> **REQUEST**
Copy the source records below verbatim, keeping every line in its original order.

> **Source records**
— start —
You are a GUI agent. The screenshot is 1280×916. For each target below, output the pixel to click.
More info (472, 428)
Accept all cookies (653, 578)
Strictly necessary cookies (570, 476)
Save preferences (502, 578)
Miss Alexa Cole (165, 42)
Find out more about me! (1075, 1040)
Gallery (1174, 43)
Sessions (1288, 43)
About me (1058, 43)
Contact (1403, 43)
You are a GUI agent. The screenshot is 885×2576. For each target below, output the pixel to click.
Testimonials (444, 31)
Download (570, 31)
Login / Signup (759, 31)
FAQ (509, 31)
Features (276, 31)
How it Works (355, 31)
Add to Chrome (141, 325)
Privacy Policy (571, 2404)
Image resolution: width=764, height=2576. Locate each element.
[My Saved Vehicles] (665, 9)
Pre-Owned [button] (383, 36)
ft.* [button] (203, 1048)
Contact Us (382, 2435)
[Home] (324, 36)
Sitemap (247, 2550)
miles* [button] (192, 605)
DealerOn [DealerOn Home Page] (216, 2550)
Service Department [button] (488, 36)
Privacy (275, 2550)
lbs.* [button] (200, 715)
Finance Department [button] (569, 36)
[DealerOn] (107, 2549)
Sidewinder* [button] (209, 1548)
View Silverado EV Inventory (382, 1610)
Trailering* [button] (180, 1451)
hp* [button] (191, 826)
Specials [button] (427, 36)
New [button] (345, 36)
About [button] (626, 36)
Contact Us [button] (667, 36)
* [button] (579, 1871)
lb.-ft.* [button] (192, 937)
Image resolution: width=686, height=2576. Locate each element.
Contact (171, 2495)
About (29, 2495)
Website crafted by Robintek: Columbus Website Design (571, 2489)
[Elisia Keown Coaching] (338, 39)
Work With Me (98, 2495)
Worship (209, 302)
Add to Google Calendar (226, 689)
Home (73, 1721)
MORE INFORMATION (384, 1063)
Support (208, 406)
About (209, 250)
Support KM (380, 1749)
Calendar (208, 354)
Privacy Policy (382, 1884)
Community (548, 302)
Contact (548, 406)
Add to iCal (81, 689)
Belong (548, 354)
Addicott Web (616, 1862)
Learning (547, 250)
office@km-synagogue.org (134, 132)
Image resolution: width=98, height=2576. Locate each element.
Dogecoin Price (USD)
— end —
> **FULL ANSWER**
You are a GUI agent. The screenshot is 1280×916. For each target below, output the pixel to click.
More info (472, 428)
Accept all cookies (653, 578)
Strictly necessary cookies (570, 476)
Save preferences (502, 578)
Miss Alexa Cole (165, 42)
Find out more about me! (1075, 1040)
Gallery (1174, 43)
Sessions (1288, 43)
About me (1058, 43)
Contact (1403, 43)
You are a GUI agent. The screenshot is 885×2576. For each target below, output the pixel to click.
Testimonials (444, 31)
Download (570, 31)
Login / Signup (759, 31)
FAQ (509, 31)
Features (276, 31)
How it Works (355, 31)
Add to Chrome (141, 325)
Privacy Policy (571, 2404)
Image resolution: width=764, height=2576. Locate each element.
[My Saved Vehicles] (665, 9)
Pre-Owned [button] (383, 36)
ft.* [button] (203, 1048)
Contact Us (382, 2435)
[Home] (324, 36)
Sitemap (247, 2550)
miles* [button] (192, 605)
DealerOn [DealerOn Home Page] (216, 2550)
Service Department [button] (488, 36)
Privacy (275, 2550)
lbs.* [button] (200, 715)
Finance Department [button] (569, 36)
[DealerOn] (107, 2549)
Sidewinder* [button] (209, 1548)
View Silverado EV Inventory (382, 1610)
Trailering* [button] (180, 1451)
hp* [button] (191, 826)
Specials [button] (427, 36)
New [button] (345, 36)
About [button] (626, 36)
Contact Us [button] (667, 36)
* [button] (579, 1871)
lb.-ft.* [button] (192, 937)
Image resolution: width=686, height=2576. Locate each element.
Contact (171, 2495)
About (29, 2495)
Website crafted by Robintek: Columbus Website Design (571, 2489)
[Elisia Keown Coaching] (338, 39)
Work With Me (98, 2495)
Worship (209, 302)
Add to Google Calendar (226, 689)
Home (73, 1721)
MORE INFORMATION (384, 1063)
Support (208, 406)
About (209, 250)
Support KM (380, 1749)
Calendar (208, 354)
Privacy Policy (382, 1884)
Community (548, 302)
Contact (548, 406)
Add to iCal (81, 689)
Belong (548, 354)
Addicott Web (616, 1862)
Learning (547, 250)
office@km-synagogue.org (134, 132)
Image resolution: width=98, height=2576. Locate each element.
Dogecoin Price (USD)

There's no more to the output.